What is the relationship between a medical procedure, a quote from a printing company, and a typical work meeting? Steve Simpson argues that ‘silence’ is the bond between these experiences – and it’s not golden…
I’d like to share three scenarios – as the reader, see if you can decipher what these apparently diverse scenarios have in common…
Scenario 1: Recently, I had a medical check-up where a specialist was using a sophisticated device to check a lump on my neck. With a nurse present, the specialist applied the device in silence.
Scenario 2: I went to our local printer to get a quote for artwork. After explaining what I needed, he said he would get back to me with a quote. I waited… and waited. After one week, I rang enquiring as to what was happening with the quote. The printer was extremely apologetic, and said the business had been very busy. He would get back to me shortly.
After another week, I called again, now angry at the non-response. I finally got my quote a day or two after that second phone call – more than two weeks after leaving the job with them.
Scenario 3: At a meeting, a boss recommends a change to the way things are done. There is a little discussion, after which the boss says, “So, do I take it we can proceed?” – no one speaks out against the idea, so the boss takes it as agreed.
So, what do these three scenarios have in common?

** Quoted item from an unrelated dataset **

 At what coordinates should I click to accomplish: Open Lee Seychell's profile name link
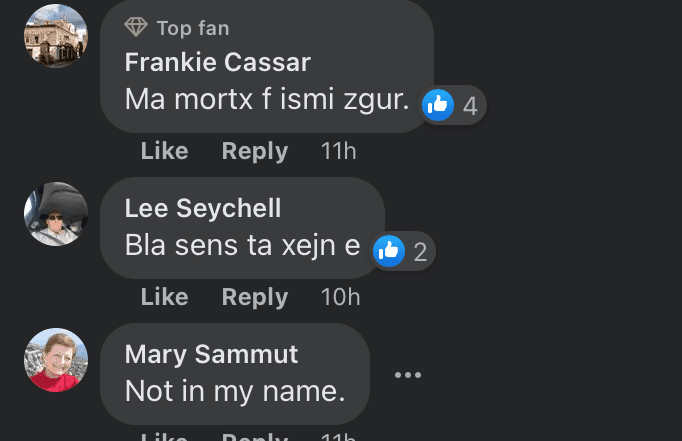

Silence – and it’s not golden.
During my medical check-up, the specialist used the device on my neck for quite some time. While doing this, he said nothing, other than making some medical comments to the nurse who was present. The longer this silence continued, the more concerned I became. After what seemed an eternity, the specialist finally talked – and he explained that he could find no problem – the lump seemed to be related to a muscular problem.

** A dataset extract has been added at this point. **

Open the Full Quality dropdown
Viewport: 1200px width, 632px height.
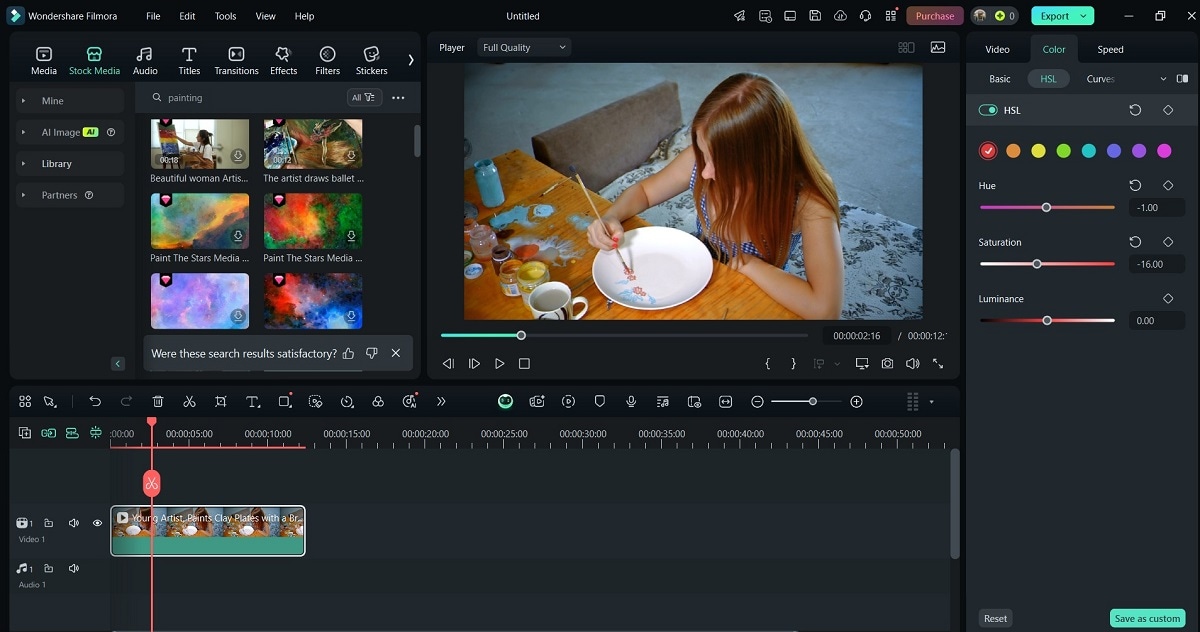pyautogui.click(x=524, y=47)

The silence from my printer was an all-too-common business event – how many of us as customers are greeted with a wall of silence after promises a business will get back to us?
Recently, I interviewed a leader who had used our UGRs® (Unwritten Ground Rules) concept to implement improvements to the organisation’s culture.

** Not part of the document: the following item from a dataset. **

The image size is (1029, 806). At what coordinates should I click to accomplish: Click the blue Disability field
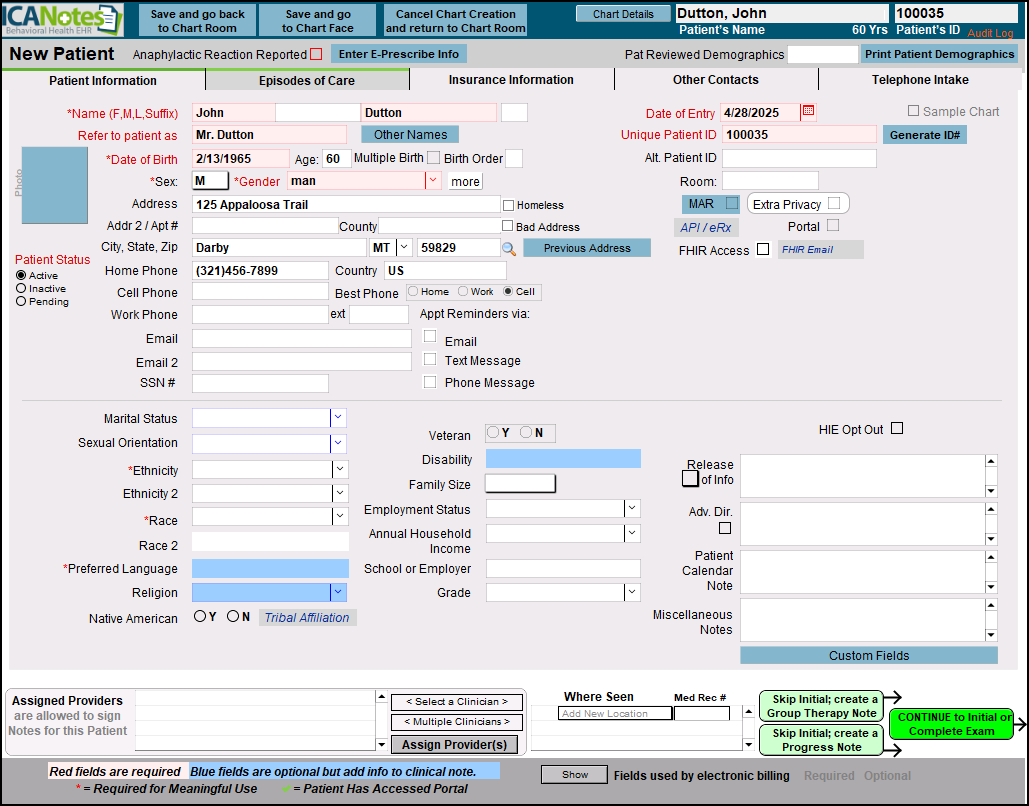563,459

According to this manager, one of the key changes central to his success was on the issue of silence at meetings. He discussed with his people the notion that from now on, silence at meetings implied consent – it was no longer good enough to remain silent at a meeting, while arguing against the idea outside the meeting.
This was introduced at the same time as efforts were put in place to ensure there were minimal ramifications for speaking out against the prevailing view.
These are three examples of silence not being ‘golden’. As customers, we need to be kept fully informed during the buying process.
And as leaders, we need to think carefully about silence and how it plays out on our teams. Too often, silence is used as a proxy for disagreement – and if this is the case, dangerous consequences can follow.